Internal benefits of aloe vera juice
Treats constipation – The use of aloe vera as a laxative is well-researched. Its fluid is drawn into your stool, making it softer. Additionally, small doses of aloe juice help the digestion of protein and strengthen your body’s intestinal musculature, easing constipation and irregularity.
Helps with digestion – Because of its anti-inflammatory and laxative properties, aloe vera can help with digestion. Aloe vera juice normalises intestinal pH balance, decreases yeast formation, creates a friendly envirnoment for good digestive bacteria, and regulates bowel processing. Aloe also assists in controlling harmful bacteria growth which can cause further damage to the digestive system. It has even been used to soothe and heal stomach ulcers because of its antibacterial agents and natural healing properties that can restore the stomach lining back to health.
Boosts the immune system – The enzymes present in aloe vera break down the proteins that we eat into amino acids and turn the enzymes into fuel for every cell in the body, which enables the cells to function properly. The bradykinase in aloe vera stimulates the immune system and kills infections. Zinc is also an important component in aloe vera making it a great thing to ingest to combat zinc deficiency.
Provides antioxidants and reduces inflammation – Nowadays we’re becoming aware that inflammation is the root of all disease. Aloe vera provides a huge number of vitamins and minerals that help reduce inflammation and fight free radical damage. Antioxidants also help slow the aging process.
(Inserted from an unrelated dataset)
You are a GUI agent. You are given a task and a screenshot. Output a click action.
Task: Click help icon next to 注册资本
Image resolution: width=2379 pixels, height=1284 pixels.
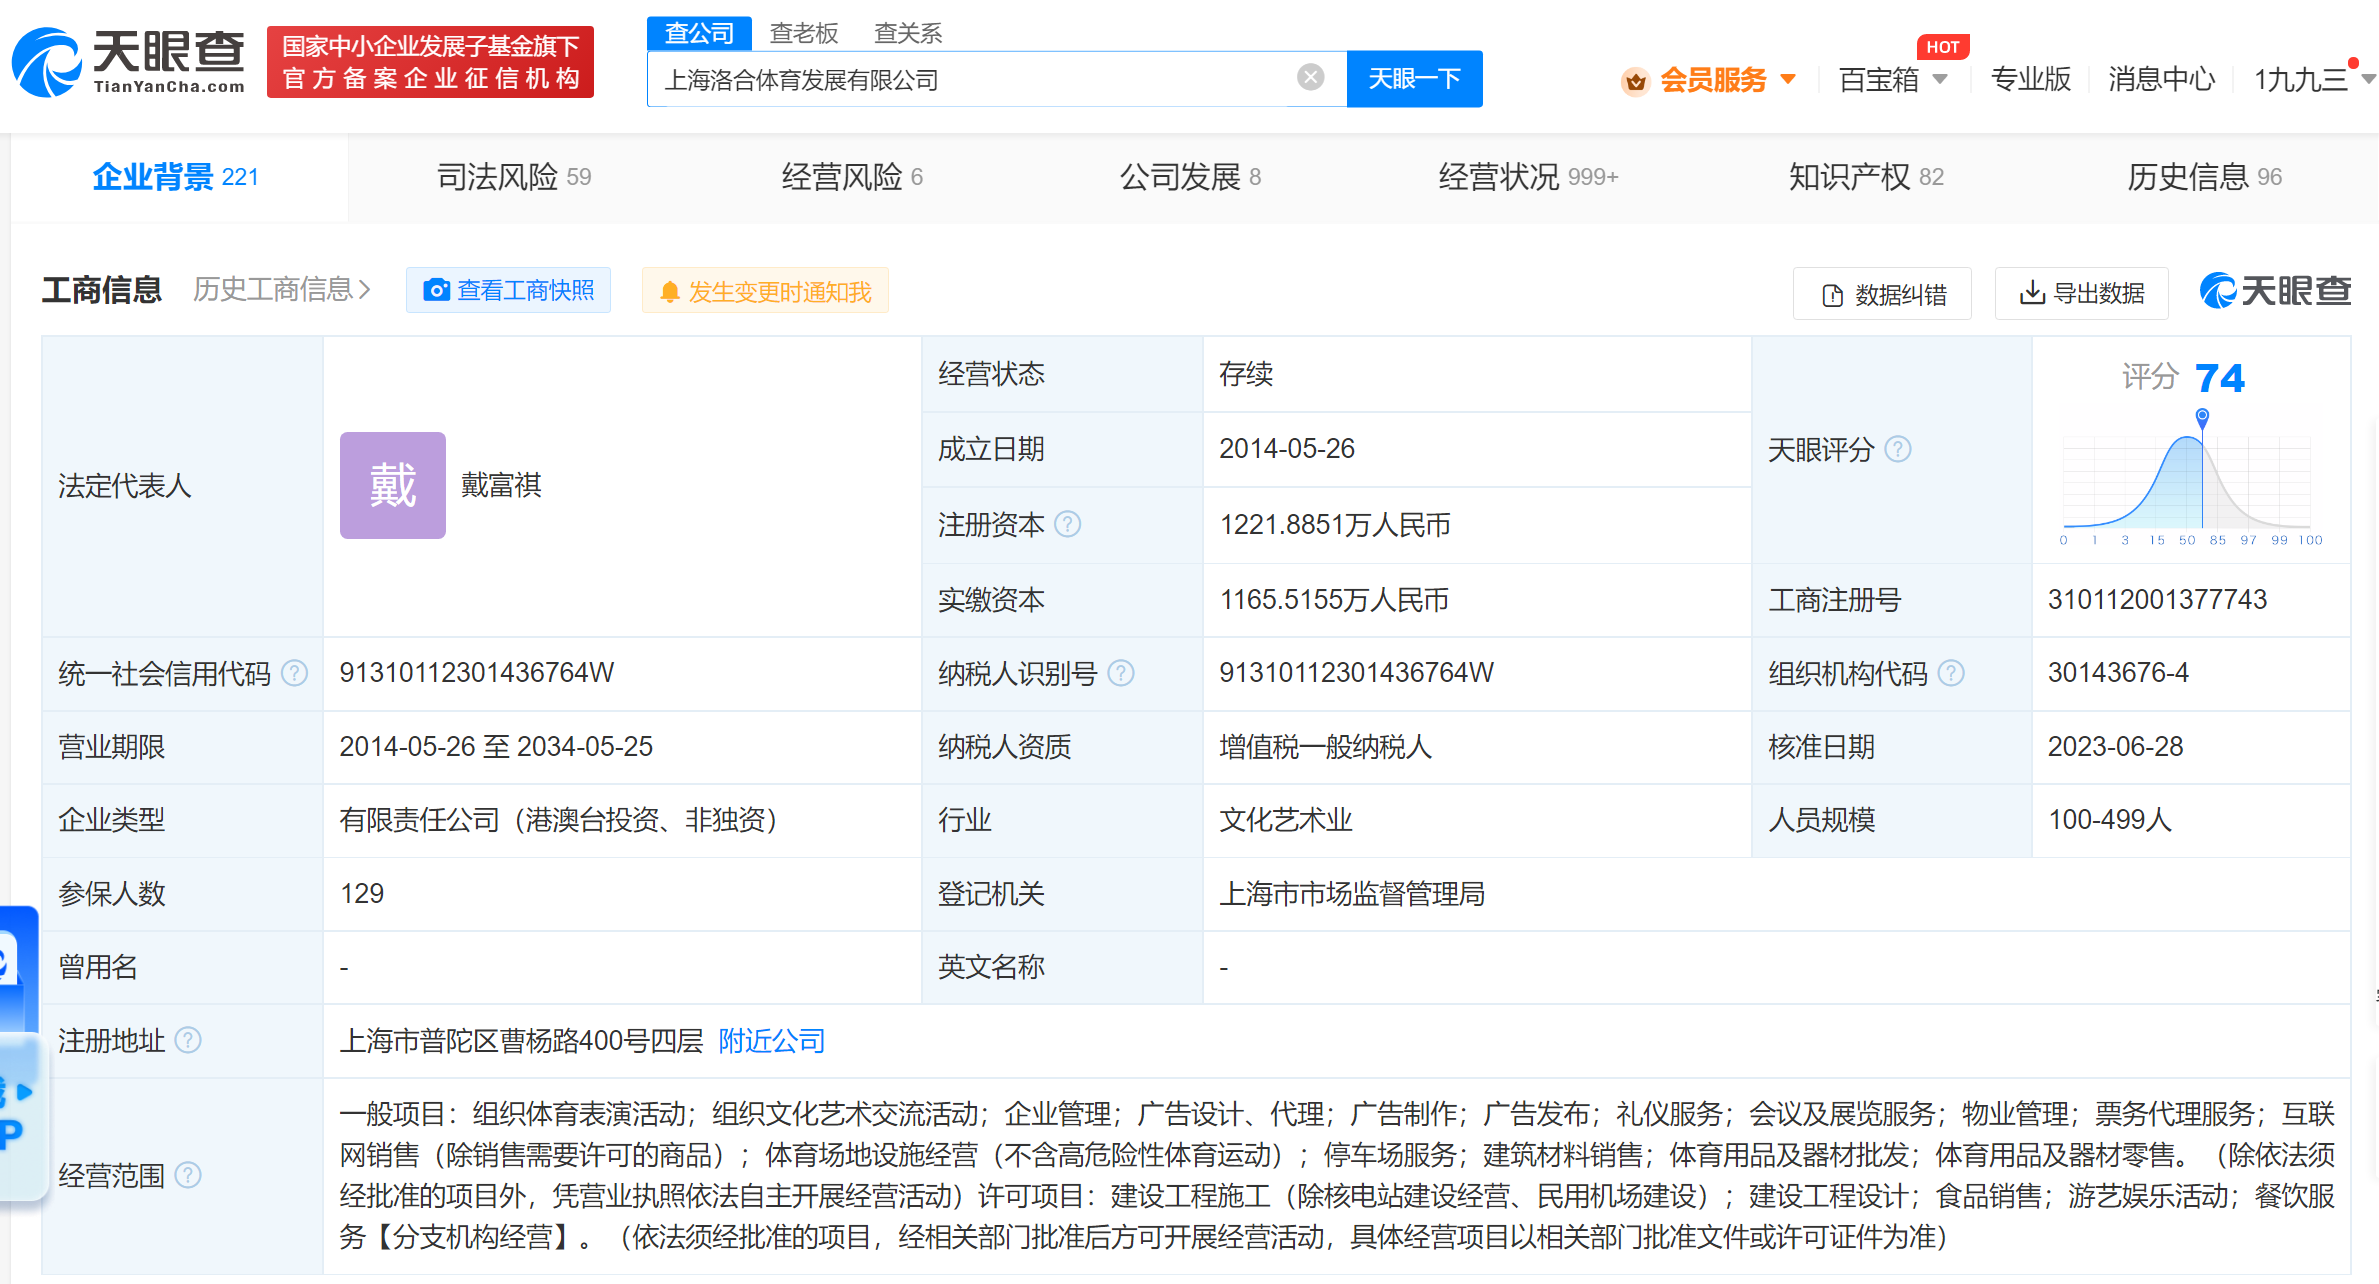[1068, 524]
Treats diabetes – Some evidence in humans and animals suggests that aloe vera is able to alleviate the chronic hyperglycemia and perturbed lipid profile that are common among people with diabetes and are major risk factors for cardiovascular complications.
So, how much should you take?
Raaul recommends initially taking 60mls first thing in the morning and last thing at night for two weeks. After that take just 30mls twice a day. Because of its powerful detoxification properties you could possibly experience back aches, skin rashes, diarrhea and joint pains while taking aloe vera juice. If these symptoms last longer than a few days consult your doctor.
Aloe vera juice is readily available at most health food shops across the island. Always aim for a product that consists of at least 99.5% aloe or higher.
Written by Ché Miller
About the author
Ché has always had a passion for hospitality having completed a conjoint Bachelors Degree in International Business and Hospitality Management. She has spent the last 15 years working in the hospitality industry. This passion led her to working in a premier health retreat in Australia in her twenties. There she found the knowledge she gained there inspired her to start living a healthier life.
Now Ché loves to combine her two favourite things, hospitality and wellbeing. She scours the island for the best nourishing restaurants, products and services. Ché has been living in Mallorca since early 2017, having moved from her home in New Zealand. She absolutely loves the energy of the island and everything it has to offer.
Ché’s other interests include ashtanga yoga, boxing, reading, writing, and really good coffee.